* Excerpted passage *
*** Begin section ***
It’s one that I do not force myself to pursue, but instead, do because I love to do it and interact with other people. I’ve had positive responses from people telling me that my words have helped them to see depression in a new light and so the positive effects have a ripple effect on the wider community. If I had continued to stay inside my head and dwell on my negative thoughts, I would never have had a positive effect on someone else no matter how big or small.
Having a higher purpose in your life that you’ve chosen can help more people than you to move out of the depression caused by a loss of meaning in life. It can also ripple out and lift other people who are suffering.
There are lots of different meanings to life that others will usually try to portray as the ‘right meaning’, but there really is no one right way at all. It is a personal experience that is figured out by each individual.
Not Contributing In Any Meaning Or Useful Way Caused Me Emotional Stress
Not contributing in any meaningful or useful way caused me a great deal of emotional stress in the form of depression. feeling like my life had no meaning, I spiralled downwards into nothingness. I’m not saying that finding meaning in your own life will heal you from depression, but it has certainly helped me personally. As someone who has found it hard to be satisfied in life, I’ve always questioned what the point or what the meaning of my life is and was.
Eventually, that gained in momentum to the point where it became an obsession. My point is – being useful gives you a sense of purpose or meaning. It’s why lonely people can easily suffer from a variety of intense medical and psychological experiences issues, including depression.
Although what you might call ‘meaning in life’ varies dramatically for each person, I believe the overarching meaning we should be living by is helping to guide others who might be one step behind us. Whilst we have evolved in many times of war, we can now be more conscious about helping other people get through their own difficult issues.
Getting Through Depression Can Give You Emotional Strength And Perspective
Moving past depression several times, I’ve come to see depression as a sometimes necessary experience. Only with great difficulty can you truly become stronger and gain a better perspective. It’s obviously not an easy thing to get through a lot of the time, but through persistence, you can move past it and reach a higher level of thinking that you never had before experiencing depression.
*** End section ***
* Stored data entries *
*** Begin section ***
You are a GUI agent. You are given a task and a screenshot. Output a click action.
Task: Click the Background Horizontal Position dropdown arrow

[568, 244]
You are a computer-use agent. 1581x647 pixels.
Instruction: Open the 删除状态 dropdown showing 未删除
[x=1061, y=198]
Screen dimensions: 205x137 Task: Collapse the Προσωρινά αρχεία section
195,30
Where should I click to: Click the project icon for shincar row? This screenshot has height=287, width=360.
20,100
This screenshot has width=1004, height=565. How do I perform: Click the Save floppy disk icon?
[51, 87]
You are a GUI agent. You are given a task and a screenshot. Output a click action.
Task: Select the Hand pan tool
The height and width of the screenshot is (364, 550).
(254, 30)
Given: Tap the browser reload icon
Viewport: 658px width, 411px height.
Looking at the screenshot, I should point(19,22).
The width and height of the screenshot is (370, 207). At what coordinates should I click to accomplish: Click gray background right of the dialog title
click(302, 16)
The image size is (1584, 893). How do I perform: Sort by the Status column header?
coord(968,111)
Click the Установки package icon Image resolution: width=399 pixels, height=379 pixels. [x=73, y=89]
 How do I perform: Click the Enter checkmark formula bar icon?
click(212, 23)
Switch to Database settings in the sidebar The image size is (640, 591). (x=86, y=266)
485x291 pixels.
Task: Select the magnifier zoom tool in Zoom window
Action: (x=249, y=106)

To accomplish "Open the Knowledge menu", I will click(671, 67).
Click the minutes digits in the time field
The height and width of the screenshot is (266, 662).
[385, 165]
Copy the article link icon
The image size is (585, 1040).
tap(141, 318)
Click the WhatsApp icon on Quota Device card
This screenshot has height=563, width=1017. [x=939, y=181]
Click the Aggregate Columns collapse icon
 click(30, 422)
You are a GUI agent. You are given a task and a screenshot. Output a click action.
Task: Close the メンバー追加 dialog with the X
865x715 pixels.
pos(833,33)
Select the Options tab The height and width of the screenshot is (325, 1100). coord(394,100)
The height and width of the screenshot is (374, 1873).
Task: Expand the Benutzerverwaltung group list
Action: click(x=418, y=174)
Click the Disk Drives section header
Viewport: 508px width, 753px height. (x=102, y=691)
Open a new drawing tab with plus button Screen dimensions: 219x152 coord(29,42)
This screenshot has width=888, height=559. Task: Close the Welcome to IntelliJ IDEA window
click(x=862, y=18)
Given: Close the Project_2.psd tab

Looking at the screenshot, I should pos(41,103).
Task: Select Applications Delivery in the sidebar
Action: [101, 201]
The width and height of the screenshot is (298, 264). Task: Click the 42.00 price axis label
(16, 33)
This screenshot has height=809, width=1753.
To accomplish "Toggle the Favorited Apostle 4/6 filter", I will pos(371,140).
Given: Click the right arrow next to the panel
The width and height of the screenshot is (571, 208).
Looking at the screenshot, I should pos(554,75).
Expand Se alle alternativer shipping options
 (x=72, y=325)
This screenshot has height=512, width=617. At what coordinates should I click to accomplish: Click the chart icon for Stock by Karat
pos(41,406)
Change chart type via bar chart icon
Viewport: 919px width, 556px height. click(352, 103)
*** End section ***
* Problems to solve *
1/ In the passage on depression and meaning in life, substitute "perseverance" for "persistence" and write out the part starting at "Although what you" and ending at "before experiencing depression.".
2/ Proceed with the passage on depression and meaning in life, carrying it on past its final sentence.
The records have nothing to do with this.

* Solved tasks *
1/
Although what you might call ‘meaning in life’ varies dramatically for each person, I believe the overarching meaning we should be living by is helping to guide others who might be one step behind us. Whilst we have evolved in many times of war, we can now be more conscious about helping other people get through their own difficult issues.
Getting Through Depression Can Give You Emotional Strength And Perspective
Moving past depression several times, I’ve come to see depression as a sometimes necessary experience. Only with great difficulty can you truly become stronger and gain a better perspective. It’s obviously not an easy thing to get through a lot of the time, but through perseverance, you can move past it and reach a higher level of thinking that you never had before experiencing depression.

2/
Nobody ever got stronger or gained a wider perspective by sitting on their couch shying away from the world. Only when we have difficult experiences and rise above them do we gain anything. We’re able to adapt and become better in all kinds of ways.
Having been through something like depression makes you incredibly useful to other people currently experiencing it. But your usefulness to others doesn’t have to stop with emotional struggles.
You can become more useful to others in all kinds of ways that organically begin to give your life a fuller and richer meaning.
The bottom line is this – instead of focusing on how bad things are for you, you can choose to become someone that other people look up to for guidance, because even though you may feel like you’re worthless or no good to anyone right now, there are many people who would benefit from your advice and experience. Helping other people continues to allow the world to go round. Talking, sharing, and listening is crucial for any difficulty we might face as a species.
Depression can be an unconscious self-indulging experience, but looking outward at the world and becoming more useful can be enough to shift perspective, and show you that you that you are needed and can be of some use to someone out there, at least it has been for me.